L’avenir est en marche ! Le progrès est à nos portes ! Les villes sont de plus en plus smart. Les rues de plus en plus inondées de jeunes coursiers à vélo Deliveroo, de chauffeurs Uber ou de touristes AirBnb. Les entreprises de plus en plus automatisées, robotisées pour libérer les travailleurs des tâches lourdes et répétitives. Les domaines de la santé, de la finance, du divertissement ou du droit de plus en plus investis par des intelligences artificielles, comme Watson d’IBM. Les hôpitaux, les aéroports, les supermarchés, les hôtels accueillent de plus en plus de robots-steward comme Pepper. Les lieux d’échanges de plus en plus virtualisés, dématérialisés par les réseaux sociaux Facebook, Twitter, Instagram. Les informations privées de plus en plus accaparées par le traitement des données de Google. Bref, la numérisation est devenue omniprésente. Impossible d’y échapper. D’ailleurs pourquoi y échapper ? Les géants du Web, les GAFAM (Google, Apple, Facebook, Amazon, Microsoft) ne tentent-ils pas tels des héros messianiques d’œuvrer pour un monde meilleur ? Les plateformes numériques n’engendrent-elles pas plus de partage, de solidarité et de respect de l’environnement ? Les robots ne permettent-ils pas aux individus de s’intéresser à des activités plus émancipatrices ?
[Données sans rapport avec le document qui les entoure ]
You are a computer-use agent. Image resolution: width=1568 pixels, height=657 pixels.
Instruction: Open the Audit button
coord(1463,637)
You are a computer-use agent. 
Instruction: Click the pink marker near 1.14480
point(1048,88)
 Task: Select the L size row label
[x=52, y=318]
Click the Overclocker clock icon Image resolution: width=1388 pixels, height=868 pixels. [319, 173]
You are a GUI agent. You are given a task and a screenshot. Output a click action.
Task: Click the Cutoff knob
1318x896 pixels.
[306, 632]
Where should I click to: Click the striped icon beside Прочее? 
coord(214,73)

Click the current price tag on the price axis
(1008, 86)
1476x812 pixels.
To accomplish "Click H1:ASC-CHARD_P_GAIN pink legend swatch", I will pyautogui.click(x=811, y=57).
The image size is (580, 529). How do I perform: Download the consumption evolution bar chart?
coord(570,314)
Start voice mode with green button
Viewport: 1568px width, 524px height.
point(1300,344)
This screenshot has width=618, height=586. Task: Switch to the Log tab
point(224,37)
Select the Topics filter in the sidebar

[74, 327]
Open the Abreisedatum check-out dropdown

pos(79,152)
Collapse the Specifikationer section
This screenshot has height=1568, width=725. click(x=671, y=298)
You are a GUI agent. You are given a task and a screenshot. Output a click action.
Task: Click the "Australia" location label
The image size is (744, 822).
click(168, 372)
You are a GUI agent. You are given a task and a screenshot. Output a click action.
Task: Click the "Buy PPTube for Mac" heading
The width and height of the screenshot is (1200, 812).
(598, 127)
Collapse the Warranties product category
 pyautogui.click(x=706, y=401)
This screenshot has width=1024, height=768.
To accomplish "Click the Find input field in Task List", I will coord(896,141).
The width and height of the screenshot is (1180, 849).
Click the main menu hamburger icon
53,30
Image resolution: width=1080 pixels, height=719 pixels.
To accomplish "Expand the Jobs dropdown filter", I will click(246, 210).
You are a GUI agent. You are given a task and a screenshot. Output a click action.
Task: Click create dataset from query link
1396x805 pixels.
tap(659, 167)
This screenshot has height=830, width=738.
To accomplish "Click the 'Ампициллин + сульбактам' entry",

La numérisation est souvent avancée comme un tout positif, comme un progrès salvateur. Mais serait-elle exempte à ce point de critiques ? Le progrès numérique ne connait-il aucune dérive ? Evolue-t-on vers un « mieux » ? Et surtout un mieux pour qui ? Pour toutes et tous ?

Malheureusement, l’image idyllique de la numérisation souffre de quelques hics. Certains faits viennent contredire l’idée d’un progrès bienfaisant. D’un point de vue général, la numérisation ne profite pas à tout le monde de la même manière. Plusieurs phénomènes en témoignent : la fracture numérique, l’accès et l’usage des outils numériques, la polarisation du marché du travail, le clivage propriétaire/locataire, la répartition des gains de productivité et l’idéologie dominante de la numérisation, profondément néolibérale et socle d’un système inégalitaire. 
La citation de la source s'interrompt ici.